Your instructions.
Exact copies of all entries are expected.

(Records contained in a dataset)
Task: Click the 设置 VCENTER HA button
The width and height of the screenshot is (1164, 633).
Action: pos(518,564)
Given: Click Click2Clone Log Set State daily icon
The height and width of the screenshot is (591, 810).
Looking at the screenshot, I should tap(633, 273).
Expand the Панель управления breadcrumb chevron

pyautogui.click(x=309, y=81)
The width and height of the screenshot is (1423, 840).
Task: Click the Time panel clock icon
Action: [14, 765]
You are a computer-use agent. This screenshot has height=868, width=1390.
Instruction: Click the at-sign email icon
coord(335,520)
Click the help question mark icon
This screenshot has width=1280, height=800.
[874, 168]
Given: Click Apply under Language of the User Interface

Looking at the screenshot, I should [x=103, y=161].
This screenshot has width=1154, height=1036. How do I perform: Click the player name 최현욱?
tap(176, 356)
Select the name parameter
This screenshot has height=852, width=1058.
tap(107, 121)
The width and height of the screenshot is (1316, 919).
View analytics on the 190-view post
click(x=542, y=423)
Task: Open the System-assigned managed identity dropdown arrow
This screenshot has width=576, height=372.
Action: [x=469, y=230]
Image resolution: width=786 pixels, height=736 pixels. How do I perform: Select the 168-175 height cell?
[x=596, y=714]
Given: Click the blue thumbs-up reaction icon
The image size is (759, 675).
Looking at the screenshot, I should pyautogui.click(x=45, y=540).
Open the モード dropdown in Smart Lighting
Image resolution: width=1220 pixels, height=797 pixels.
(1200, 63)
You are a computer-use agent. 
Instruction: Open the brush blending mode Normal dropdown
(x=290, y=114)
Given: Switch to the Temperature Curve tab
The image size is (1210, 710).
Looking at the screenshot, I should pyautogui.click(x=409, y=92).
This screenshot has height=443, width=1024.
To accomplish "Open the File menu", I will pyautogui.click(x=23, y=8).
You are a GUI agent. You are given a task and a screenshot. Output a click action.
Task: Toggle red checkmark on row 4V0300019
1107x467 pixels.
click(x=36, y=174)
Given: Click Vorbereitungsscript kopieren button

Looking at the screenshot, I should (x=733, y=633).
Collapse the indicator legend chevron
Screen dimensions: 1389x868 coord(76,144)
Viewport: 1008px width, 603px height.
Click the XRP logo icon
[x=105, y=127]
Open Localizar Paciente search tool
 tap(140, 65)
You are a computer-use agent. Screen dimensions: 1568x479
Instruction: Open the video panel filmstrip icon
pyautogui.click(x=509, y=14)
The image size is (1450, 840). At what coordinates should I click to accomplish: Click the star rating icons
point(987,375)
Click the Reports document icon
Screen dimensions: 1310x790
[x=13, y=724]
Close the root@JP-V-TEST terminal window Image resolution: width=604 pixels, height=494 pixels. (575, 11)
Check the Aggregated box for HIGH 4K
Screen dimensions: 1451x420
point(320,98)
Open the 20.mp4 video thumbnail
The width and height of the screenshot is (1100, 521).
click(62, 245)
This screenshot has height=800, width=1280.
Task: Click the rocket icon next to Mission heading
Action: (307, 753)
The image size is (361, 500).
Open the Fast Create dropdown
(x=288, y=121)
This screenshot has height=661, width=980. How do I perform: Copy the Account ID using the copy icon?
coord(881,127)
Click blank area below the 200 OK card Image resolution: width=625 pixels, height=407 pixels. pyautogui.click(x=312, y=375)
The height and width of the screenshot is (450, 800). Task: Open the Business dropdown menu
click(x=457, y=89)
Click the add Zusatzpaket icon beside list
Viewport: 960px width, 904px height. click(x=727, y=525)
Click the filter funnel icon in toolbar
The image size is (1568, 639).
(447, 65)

Solution to this exercise.
Task: Click the 设置 VCENTER HA button
The width and height of the screenshot is (1164, 633).
Action: pos(518,564)
Given: Click Click2Clone Log Set State daily icon
The height and width of the screenshot is (591, 810).
Looking at the screenshot, I should tap(633, 273).
Expand the Панель управления breadcrumb chevron

pyautogui.click(x=309, y=81)
The width and height of the screenshot is (1423, 840).
Task: Click the Time panel clock icon
Action: [14, 765]
You are a computer-use agent. This screenshot has height=868, width=1390.
Instruction: Click the at-sign email icon
coord(335,520)
Click the help question mark icon
This screenshot has width=1280, height=800.
[874, 168]
Given: Click Apply under Language of the User Interface

Looking at the screenshot, I should [x=103, y=161].
This screenshot has width=1154, height=1036. How do I perform: Click the player name 최현욱?
tap(176, 356)
Select the name parameter
This screenshot has height=852, width=1058.
tap(107, 121)
The width and height of the screenshot is (1316, 919).
View analytics on the 190-view post
click(x=542, y=423)
Task: Open the System-assigned managed identity dropdown arrow
This screenshot has width=576, height=372.
Action: [x=469, y=230]
Image resolution: width=786 pixels, height=736 pixels. How do I perform: Select the 168-175 height cell?
[x=596, y=714]
Given: Click the blue thumbs-up reaction icon
The image size is (759, 675).
Looking at the screenshot, I should pyautogui.click(x=45, y=540).
Open the モード dropdown in Smart Lighting
Image resolution: width=1220 pixels, height=797 pixels.
(1200, 63)
You are a computer-use agent. 
Instruction: Open the brush blending mode Normal dropdown
(x=290, y=114)
Given: Switch to the Temperature Curve tab
The image size is (1210, 710).
Looking at the screenshot, I should pyautogui.click(x=409, y=92).
This screenshot has height=443, width=1024.
To accomplish "Open the File menu", I will pyautogui.click(x=23, y=8).
You are a GUI agent. You are given a task and a screenshot. Output a click action.
Task: Toggle red checkmark on row 4V0300019
1107x467 pixels.
click(x=36, y=174)
Given: Click Vorbereitungsscript kopieren button

Looking at the screenshot, I should (x=733, y=633).
Collapse the indicator legend chevron
Screen dimensions: 1389x868 coord(76,144)
Viewport: 1008px width, 603px height.
Click the XRP logo icon
[x=105, y=127]
Open Localizar Paciente search tool
 tap(140, 65)
You are a computer-use agent. Screen dimensions: 1568x479
Instruction: Open the video panel filmstrip icon
pyautogui.click(x=509, y=14)
The image size is (1450, 840). At what coordinates should I click to accomplish: Click the star rating icons
point(987,375)
Click the Reports document icon
Screen dimensions: 1310x790
[x=13, y=724]
Close the root@JP-V-TEST terminal window Image resolution: width=604 pixels, height=494 pixels. (575, 11)
Check the Aggregated box for HIGH 4K
Screen dimensions: 1451x420
point(320,98)
Open the 20.mp4 video thumbnail
The width and height of the screenshot is (1100, 521).
click(62, 245)
This screenshot has height=800, width=1280.
Task: Click the rocket icon next to Mission heading
Action: (307, 753)
The image size is (361, 500).
Open the Fast Create dropdown
(x=288, y=121)
This screenshot has height=661, width=980. How do I perform: Copy the Account ID using the copy icon?
coord(881,127)
Click blank area below the 200 OK card Image resolution: width=625 pixels, height=407 pixels. pyautogui.click(x=312, y=375)
The height and width of the screenshot is (450, 800). Task: Open the Business dropdown menu
click(x=457, y=89)
Click the add Zusatzpaket icon beside list
Viewport: 960px width, 904px height. click(x=727, y=525)
Click the filter funnel icon in toolbar
The image size is (1568, 639).
(447, 65)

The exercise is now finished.